Stroh grew up in Grosse Pointe, Michigan, as a scion of the Stroh Brewing Co. family, her youth coinciding with the years when her relatives were in the process of running the business into the ground. Stroh Brewing bought other brands, expanded into real estate and biotechnology investments, missed out on the light-beer trend and launched a wildly sexist ad campaign at precisely the wrong time. Ultimately, it became clear that the company couldn't survive as an independent entity, and that the Stroh relatives who depended on the business for an income would need to figure out how to live in the world without being protected.
"Beer Money" could have been another rich-people-have-problems-too story. What lends it a particularly salient zing at this moment, though, is Stroh's argu- ment that her family's privilege also came with substantial costs. The financial cushion the company provided, and the prospect of jobs there, became an excuse for the Strohs not to develop important aspects of their characters and to learn the skills that would have made them wise stewards of the family business or have pushed them to succeed in other areas.

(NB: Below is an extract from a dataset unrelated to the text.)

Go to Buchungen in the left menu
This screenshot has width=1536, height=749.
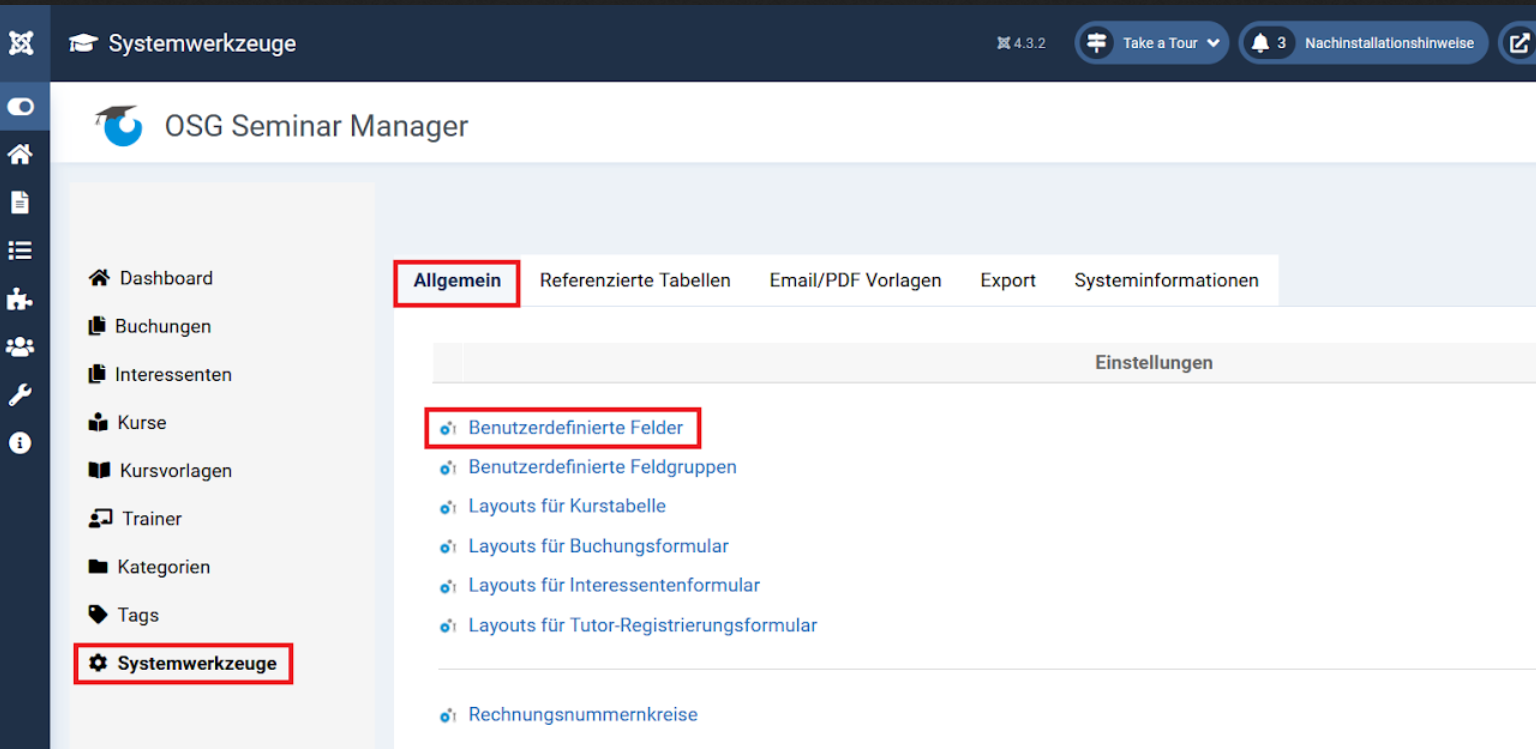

Stroh's father, a talented photographer, did not pursue his artistic inclinations, except as part of a mania for collecting that extended Frances' family beyond their means. Her brother Charles cycled in and out of rehabilitation programs, financially supported by the family until his death. Her uncles and cousins got their jobs at the brewery because of their last names, and
were unprepared for the differences between running a regional business with one main brand and a national one with many.
Her grandmother spoiled her with fancy outfits and luxurious trips in the hopes of finding her an eligible husband, only to be disappointed when Stroh "opted out of the society that was my birthright" by pursuing a career as an artist. And as Stroh herself discovered
when the family trusts gave out, that dream had been dependent on the assumption that she would have the money to back it up.
"My father was not equipped, I knew, to live without a substantial income. I wondered if he would spend the rest of his life regretting his choices, or perhaps even wishing that he'd been born into another family, one that hadn't taken such good care of him, up to now," Stroh wrote, reflecting on the moment she realized she would have to find a way to support herself, and her discovery of a career in investments
that would give her true independence. "Striving for something gives life its meaning, regardless of whether we succeed or fail. The problem was, my father had never had to strive for anything."
None of this is to say that it's inherently better to be born into a family without money than to be born into wealth, or to romanticize the struggles of underprivileged families.
"Beer Money" is simply a reminder that money doesn't make up for deficiencies in character, motivation, marriage, management
and long-term business planning, and that handled poorly, it can delay important life lessons and reckonings past the point at which people are capable of absorbing them.
This seems like a particularly valuable observation at a moment when the president of the United States has been similarly shaped by his family's extreme wealth and the protection he's received from the consequences of his disastrous business decisions and his private behavior as a husband and father. I don't know if Donald Trump would be a different person if he had
grown up in a different family, in a different city or in a different era.
His first few months in Washington may have demonstrated that Trump would be better off for having had life experiences that taught him to deal with adversity instead of denying it and emphasized that it can be worthwhile to consider others' needs along with his own impulses.
But the age of 70, as "Beer Money" reminds us, may be too late for Trump to develop new capacities, much less to become a new person.